② 제1항의 승낙은 당 사이트가 제공하는 과학기술정보검색, 맞춤정보, 서지정보 등 다른 서비스의 이용승낙을
포함합니다.
제 6 조 (회원가입)
서비스를 이용하고자 하는 고객은 당 사이트에서 정한 회원가입양식에 개인정보를 기재하여 가입을 하여야 합니다.
제 7 조 (개인정보의 보호 및 사용)
당 사이트는 관계법령이 정하는 바에 따라 회원 등록정보를 포함한 회원의 개인정보를 보호하기 위해 노력합니다. 회원 개인정보의 보호 및 사용에 대해서는 관련법령 및 당 사이트의 개인정보 보호정책이 적용됩니다.
제 8 조 (이용 신청의 승낙과 제한)
① 당 사이트는 제6조의 규정에 의한 이용신청고객에 대하여 서비스 이용을 승낙합니다.
② 당 사이트는 아래사항에 해당하는 경우에 대해서 승낙하지 아니 합니다.
- 이용계약 신청서의 내용을 허위로 기재한 경우
- 기타 규정한 제반사항을 위반하며 신청하는 경우
제 9 조 (회원 ID 부여 및 변경 등)
① 당 사이트는 이용고객에 대하여 약관에 정하는 바에 따라 자신이 선정한 회원 ID를 부여합니다.

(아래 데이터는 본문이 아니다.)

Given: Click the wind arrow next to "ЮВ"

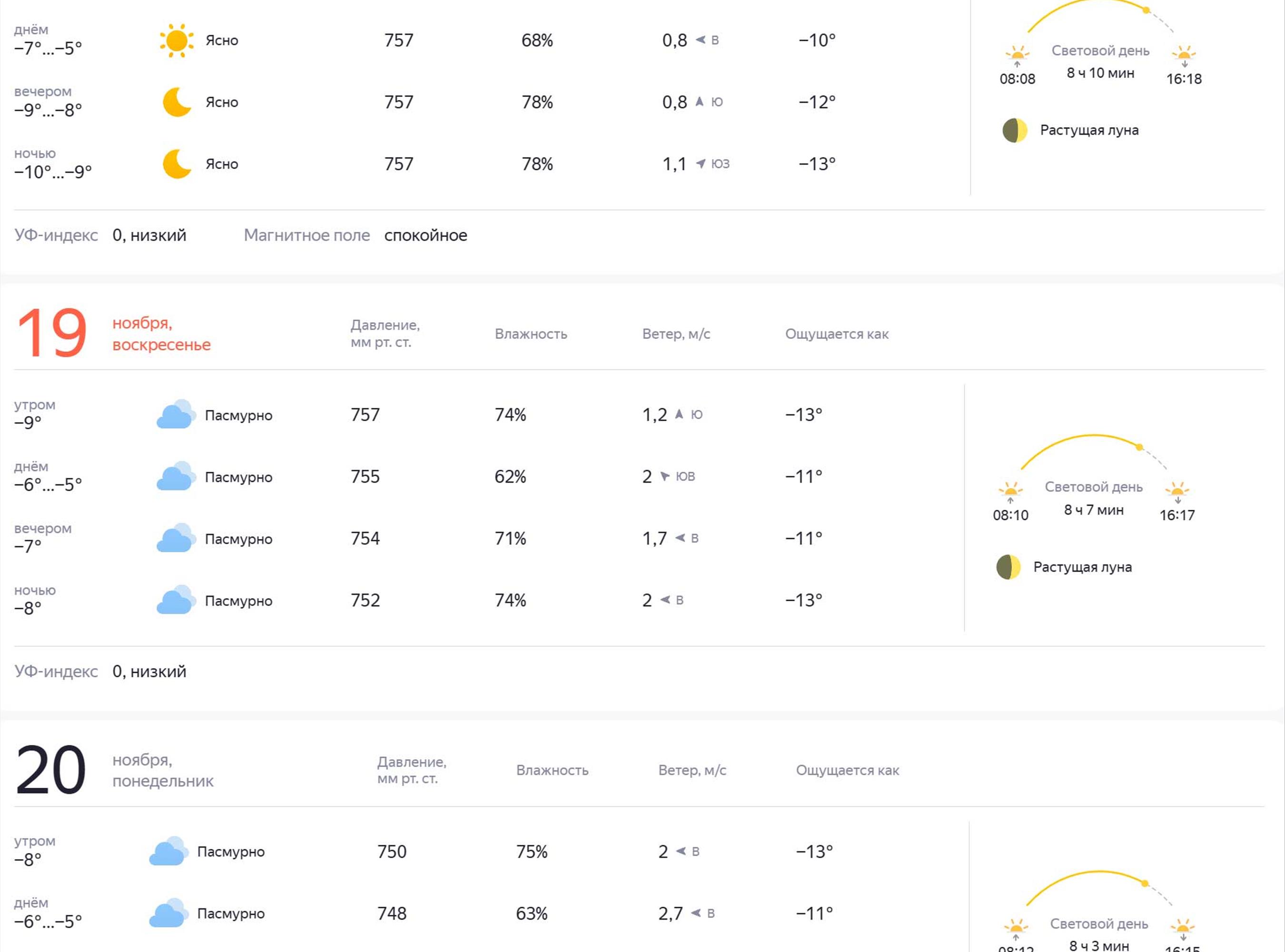Looking at the screenshot, I should [665, 476].
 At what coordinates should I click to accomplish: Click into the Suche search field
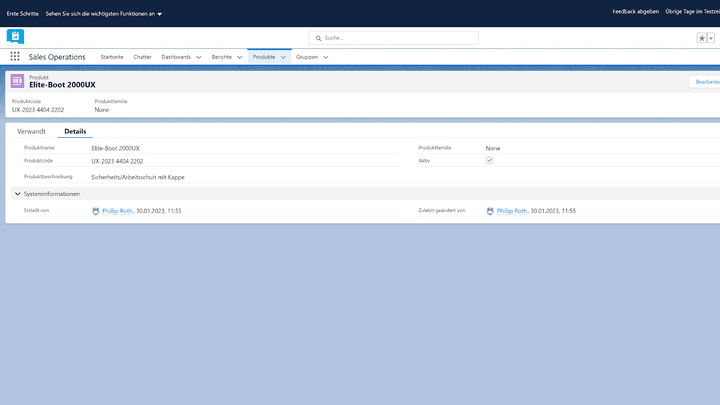coord(395,38)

② 회원 ID는 원칙적으로 변경이 불가하며 부득이한 사유로 인하여 변경 하고자 하는 경우에는 해당 ID를
해지하고 재가입해야 합니다.
③ 기타 회원 개인정보 관리 및 변경 등에 관한 사항은 서비스별 안내에 정하는 바에 의합니다.
제 3 장 계약 당사자의 의무
제 10 조 (KISTI의 의무)
① 당 사이트는 이용고객이 희망한 서비스 제공 개시일에 특별한 사정이 없는 한 서비스를 이용할 수 있도록
하여야 합니다.
② 당 사이트는 개인정보 보호를 위해 보안시스템을 구축하며 개인정보 보호정책을 공시하고 준수합니다.
③ 당 사이트는 회원으로부터 제기되는 의견이나 불만이 정당하다고 객관적으로 인정될 경우에는 적절한 절차를
거쳐 즉시 처리하여야 합니다. 다만, 즉시 처리가 곤란한 경우는 회원에게 그 사유와 처리일정을 통보하여야
합니다.
제 11 조 (회원의 의무)
① 이용자는 회원가입 신청 또는 회원정보 변경 시 실명으로 모든 사항을 사실에 근거하여 작성하여야 하며,
허위 또는 타인의 정보를 등록할 경우 일체의 권리를 주장할 수 없습니다.
② 당 사이트가 관계법령 및 개인정보 보호정책에 의거하여 그 책임을 지는 경우를 제외하고 회원에게 부여된
ID의 비밀번호 관리소홀, 부정사용에 의하여 발생하는 모든 결과에 대한 책임은 회원에게 있습니다.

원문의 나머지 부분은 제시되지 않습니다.